Thermally Activated Delayed Fluorescence of Fluorescein Derivative for Time-Resolved and Confocal Fluorescence Imaging

Thermally Activated Delayed Fluorescence of Fluorescein Derivative for Time-Resolved and Confocal Fluorescence Imaging

X, Xiong.; F, Song.; J, Wang.; Y, Zhang.; Y, Xue.; L, Sun.; Na Jiang.; P, Gao.; L, Tian.; X, Peng, J. Am. Chem. Soc. 2014, 136, 9590–9597.

DOI: 10.1021/ja502292p

Compared with fluorescence imaging utilizing 
fluorophores whose lifetimes are in the order of nanoseconds,
time-resolved fluorescence microscopy has more advantages in
monitoring target fluorescence. In this work, compound DCF-
MPYM, which is based on a fluorescein derivative, showed
long-lived luminescence (22.11 μs in deaerated ethanol) and
was used in time-resolved fluorescence imaging in living cells. Both nanosecond time-resolved transient difference absorption
spectra and time-correlated single-photon counting (TCSPC)
were employed to explain the long lifetime of the compound,
which is rare in pure organic fluorophores without rare earth metals and heavy atoms.
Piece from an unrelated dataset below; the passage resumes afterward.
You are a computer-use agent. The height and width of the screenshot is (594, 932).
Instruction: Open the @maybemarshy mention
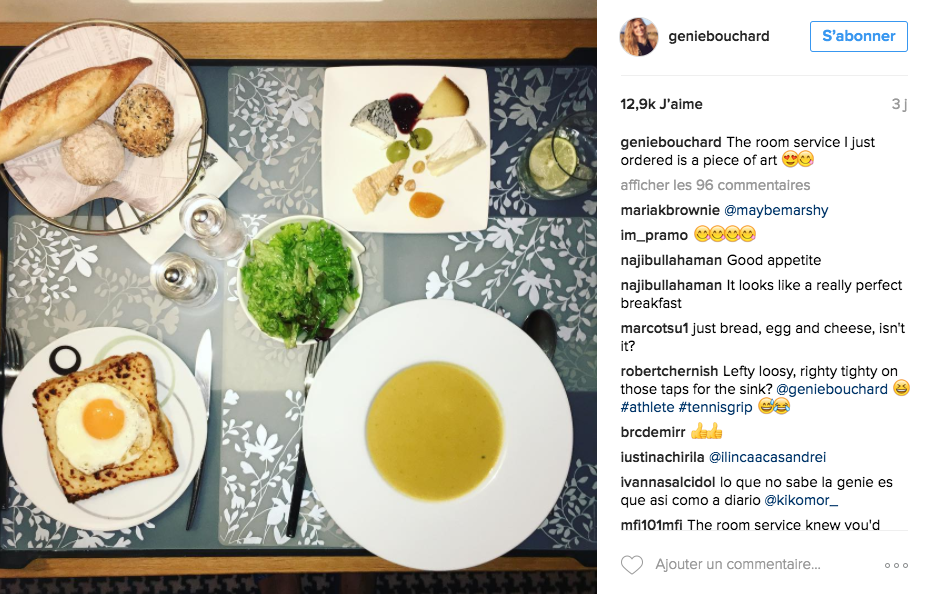[x=776, y=210]
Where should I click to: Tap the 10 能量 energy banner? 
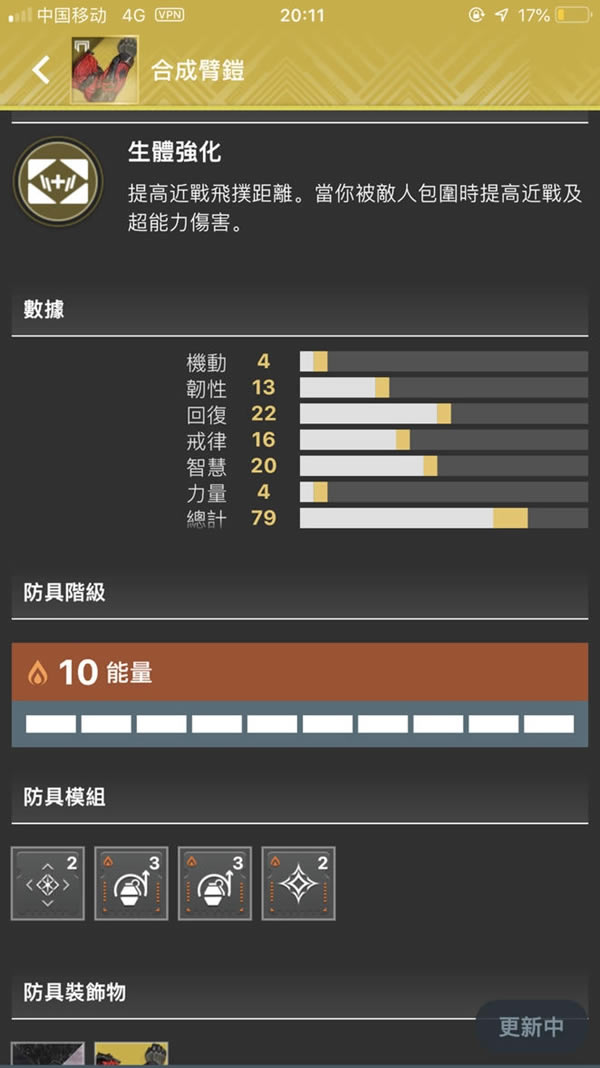pyautogui.click(x=300, y=672)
A mechanism of thermally activated delayed fluorescence (TADF) that considers the long wavelength fluorescence, large Stokes shift, and long-lived triplet state of DCF-MPYM was proposed. The energy gap (ΔEST) of DCF-MPYM between the singlet and triplet state was determined to be 28.36 meV by the decay rate of DF as a function of temperature. The ΔEST was small enough to allow efficient intersystem crossing (ISC) and reverse ISC, leading to efficient TADF at room temperature. The straightforward synthesis of DCF-MPYM and wide availability of its starting materials contribute to the excellent potential of the compound to replace luminescent lanthanide complexes in future time-resolved imaging technologies.

 

 

Radiative deactivation with long lifetime (~μs) is very powerful tool of visualizing biological activities. To do so, phosphorescence from triplet state was extensively studied so far. Despite much effort, however, such sensitizers often encounter unavoidable defects, such as generation of reactive oxygen and high cytotoxicity. The authors of the paper put through fluorescein derivatives exhibiting long lifetime fluorescence, activated delayed fluorescence (TADF).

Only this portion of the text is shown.